Mayor Kenney has joined mayors and governors around the country to publicly defend Philadelphia against burdensome and distracting implementation of federal immigration policies. Kenney’s announcement to uphold our “sanctuary city” status is a strong stand for local law enforcement in the face of President-elect Trump’s hamfisted threat to withhold federal funds from municipalities grappling with a charged and controversial issue. For those not swayed by the social justice argument for sanctuary cities (as I am), I present testimony from police.

While there is no strict legal definition, in Philadelphia being a “sanctuary city” means local officers do not ask arrestees about immigration status, and will not detain them on behalf of Immigration and Customs Enforcement agents unless they can provide a warrant.

Critics fear that these community policing efforts protect criminals and veil Democratic politicians’ pandering to immigrant voting blocs and the “oversensitive” communities that sympathize with them. In reality, cities with sanctuary policies fully enforce the law when undocumented immigrants commit other crimes, and local police say that undue responsibility for federal immigration hinders their work.

Detaining arrestees for indefinite periods of time diverts efforts and funds from law enforcement’s major priority: fighting and preventing crime. The funds required to enforce federal immigration policy strains police budgets.  “When that happens, we [are] robbing our communities of the police response that they deserve,” said Police Chief Victor Rodriguez from McCallen, Texas, in a Police Executive Research Forum study. The Law Enforcement Immigration Task Force agrees. Not to mention that police districts become vulnerable to litigation if they hold someone without cause — something on which Pa. State Rep. Martina White wants to double down.

Police fear the impact of immigration policy enforcement on their hard-won relationships with the communities they work in. Champions point out that sanctuary policies promote the trust that undocumented immigrants need to report crime. Police chiefs agree, and go a step further: Relationships with documented immigrant communities are at risk, as well as officers’ ability to identify and prevent crime targeting immigrants.

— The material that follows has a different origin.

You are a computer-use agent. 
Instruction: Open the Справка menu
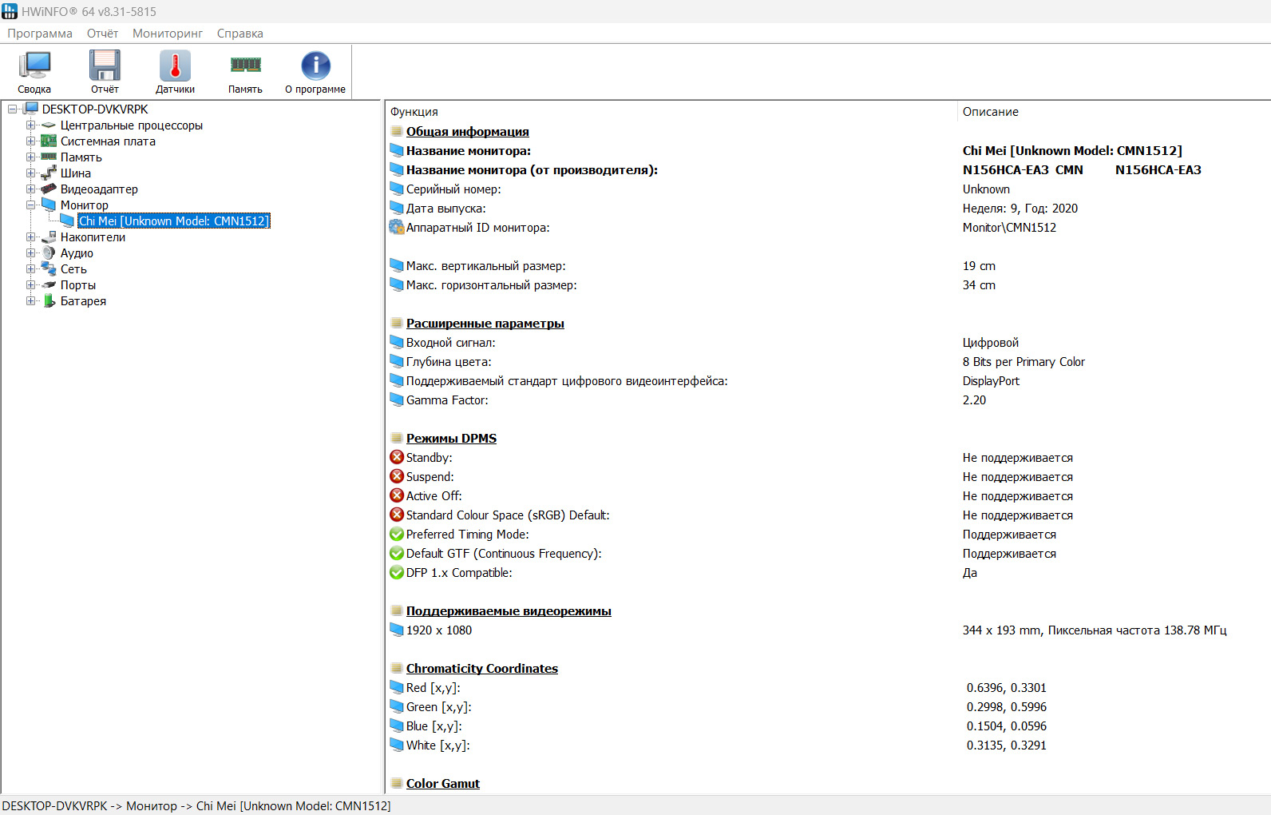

Former Raleigh, N.C., Police Chief Harry Dolan says that immigrants are “preyed upon because there are criminals who think that they are not going to report the crime. But we do have a lot of immigrants reporting crime and a lot of perpetrators going to jail because of that.” (For those who think “soft on crime” when they hear “community policing,” listen to what the Department of Justice and Police Magazine say about its impact and how to make it work.)

Enforcing a controversial federal policy also passes the buck on immigration reform; if local law enforcement is tasked with rounding up undocumented immigrants, lawmakers may feel less urgency to enact meaningful change. Immigrants, documented or not, already live under and must abide by the same laws as citizens. Cities with sanctuary policies still prosecute, convict, and imprison immigrants who break the law. They also do not prevent ICE from apprehending high-profile offenders. They simply hold ICE to the same constitutional requirements as other law enforcement and prevent the burden of federal policy from being unfairly placed on the shoulders of local police.

Emily Sadler lives in West Philadelphia.